* START RECORDS PROVIDED *

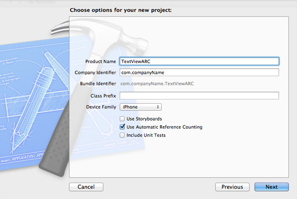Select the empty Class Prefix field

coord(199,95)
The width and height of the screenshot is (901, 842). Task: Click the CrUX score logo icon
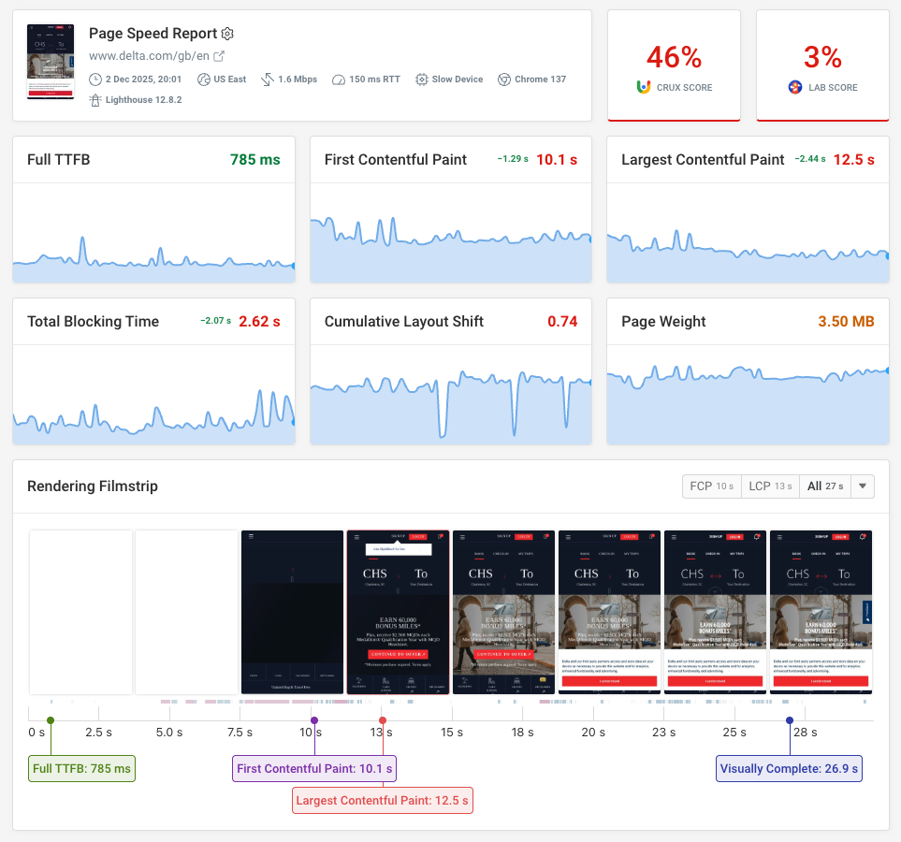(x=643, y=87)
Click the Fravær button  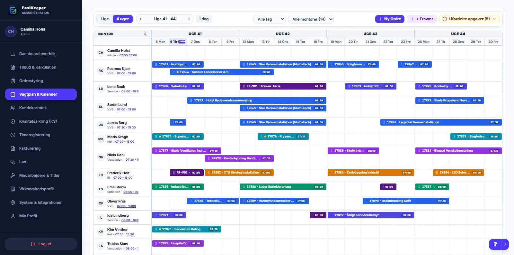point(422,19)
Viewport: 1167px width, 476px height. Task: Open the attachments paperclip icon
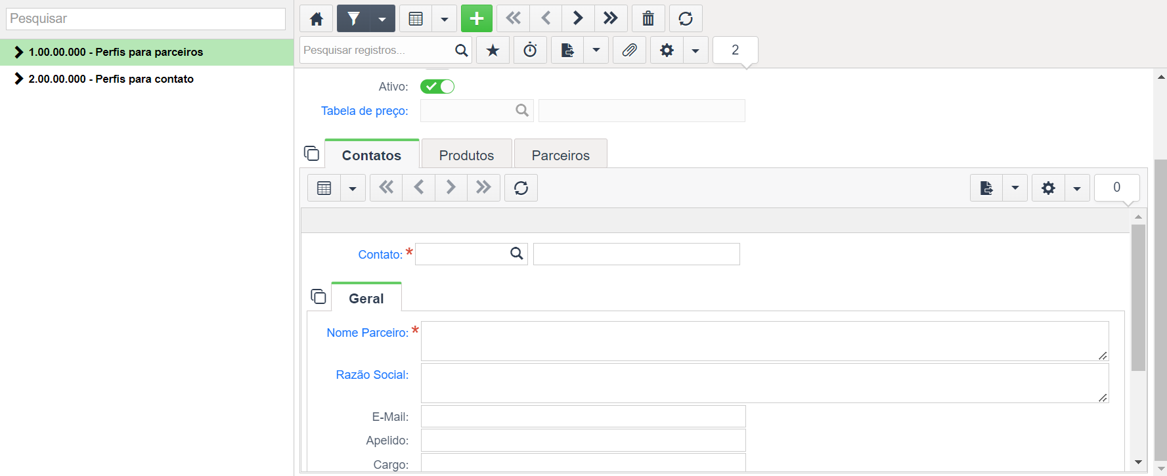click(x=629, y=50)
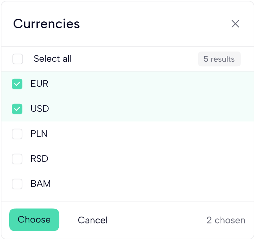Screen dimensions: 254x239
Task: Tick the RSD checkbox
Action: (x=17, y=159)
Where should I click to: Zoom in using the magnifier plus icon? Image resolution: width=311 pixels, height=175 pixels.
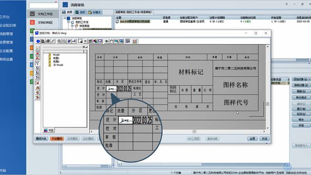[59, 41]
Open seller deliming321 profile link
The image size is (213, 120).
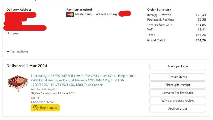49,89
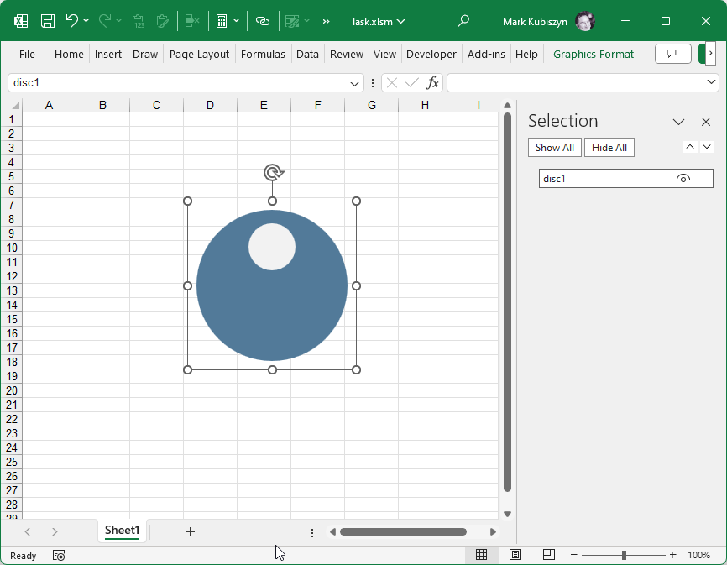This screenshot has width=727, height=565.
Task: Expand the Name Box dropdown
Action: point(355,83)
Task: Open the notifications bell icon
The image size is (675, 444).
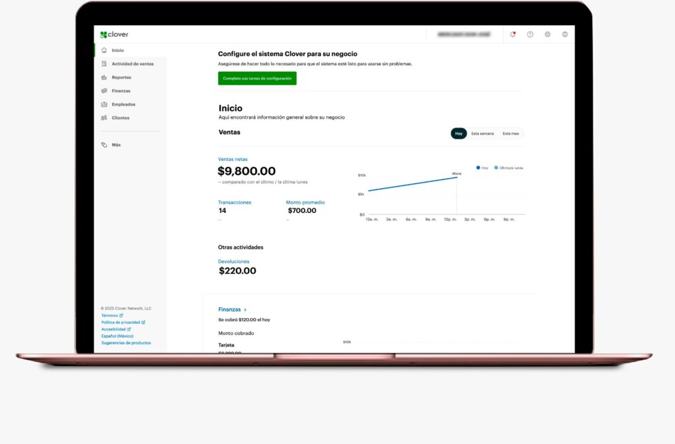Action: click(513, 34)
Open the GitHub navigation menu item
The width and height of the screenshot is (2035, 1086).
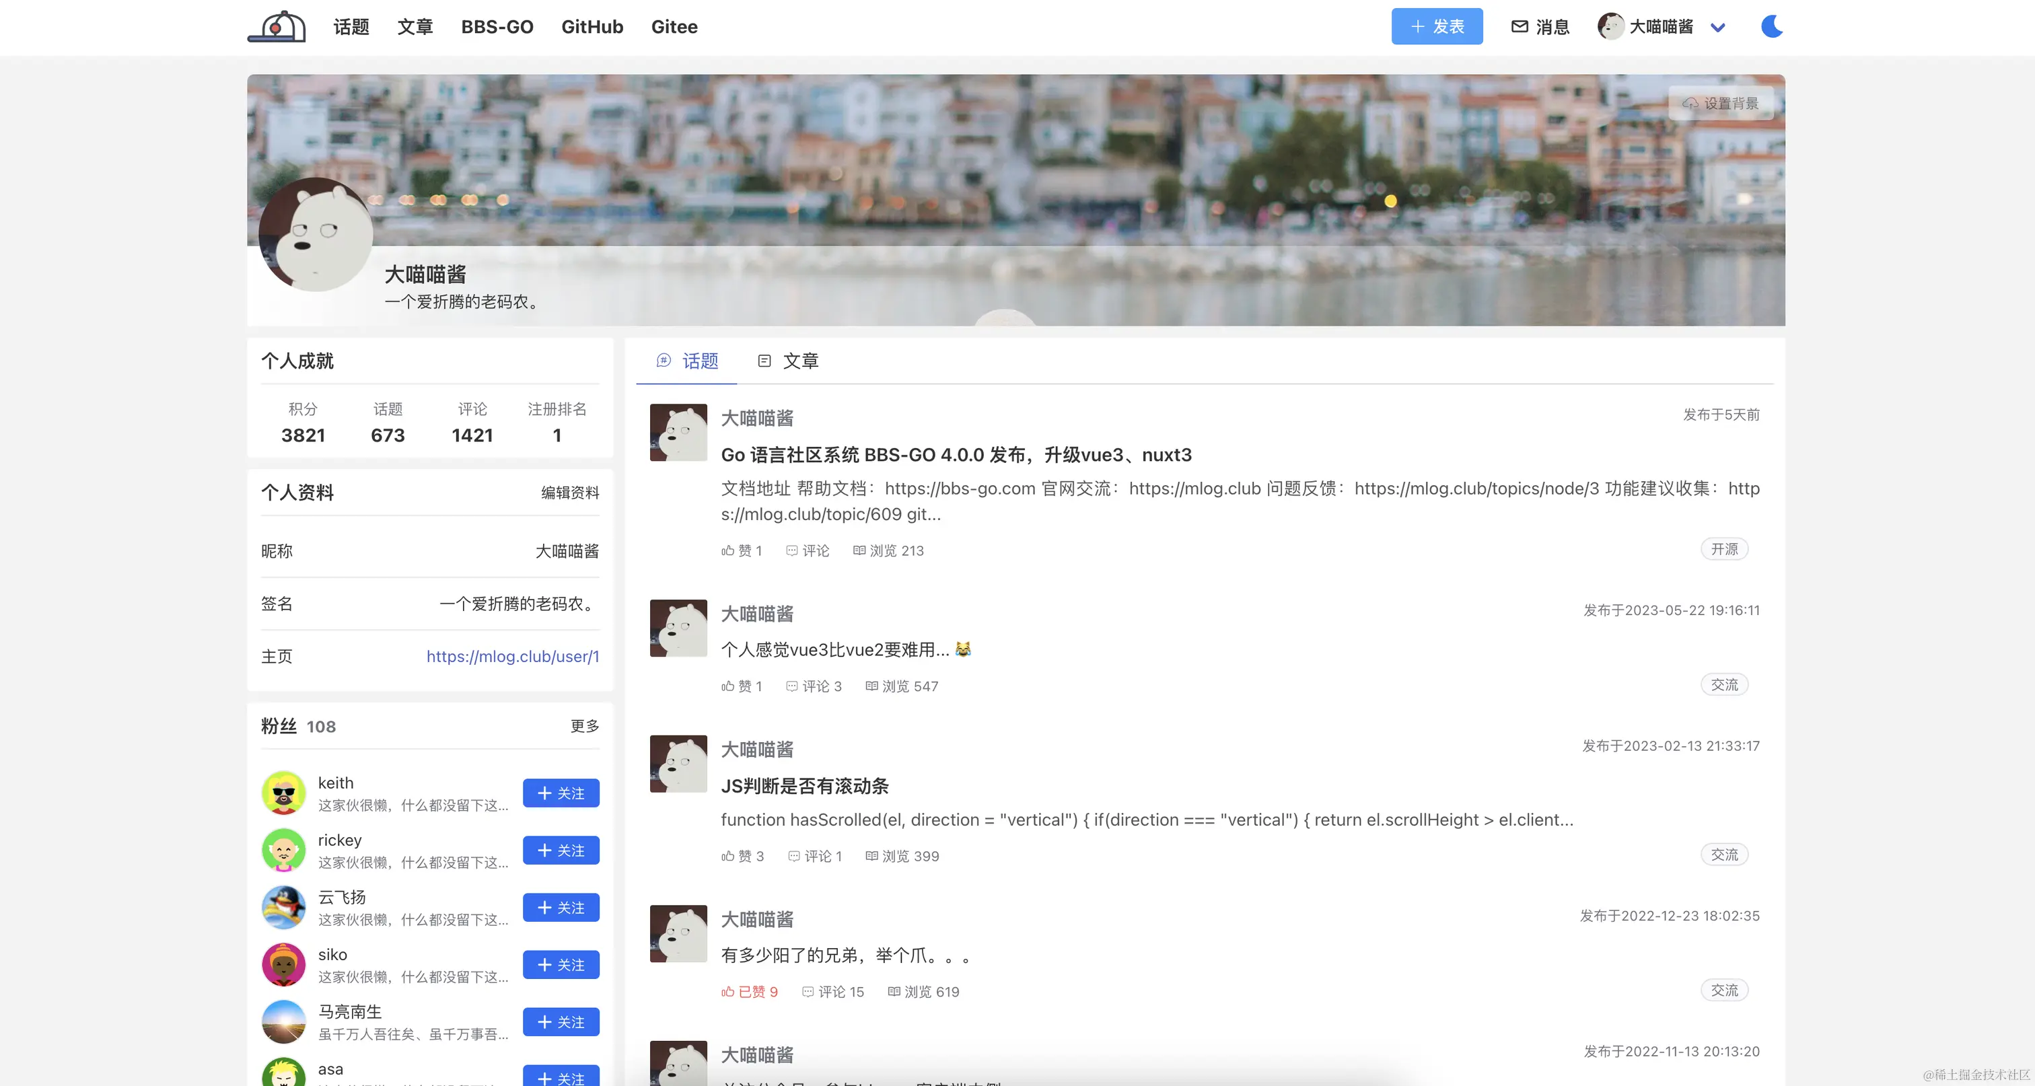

* END RECORDS PROVIDED *

Reproduce every line from the one containing "Task: Open the notifications bell icon" through the end of the entries, requests included, omitting the pictures. Multiply only the coordinates in the answers by 0.6 and round each to a whole number, with halves rounded up.

Task: Open the notifications bell icon
The image size is (675, 444).
Action: click(308, 20)
Open the GitHub navigation menu item
The width and height of the screenshot is (2035, 1086).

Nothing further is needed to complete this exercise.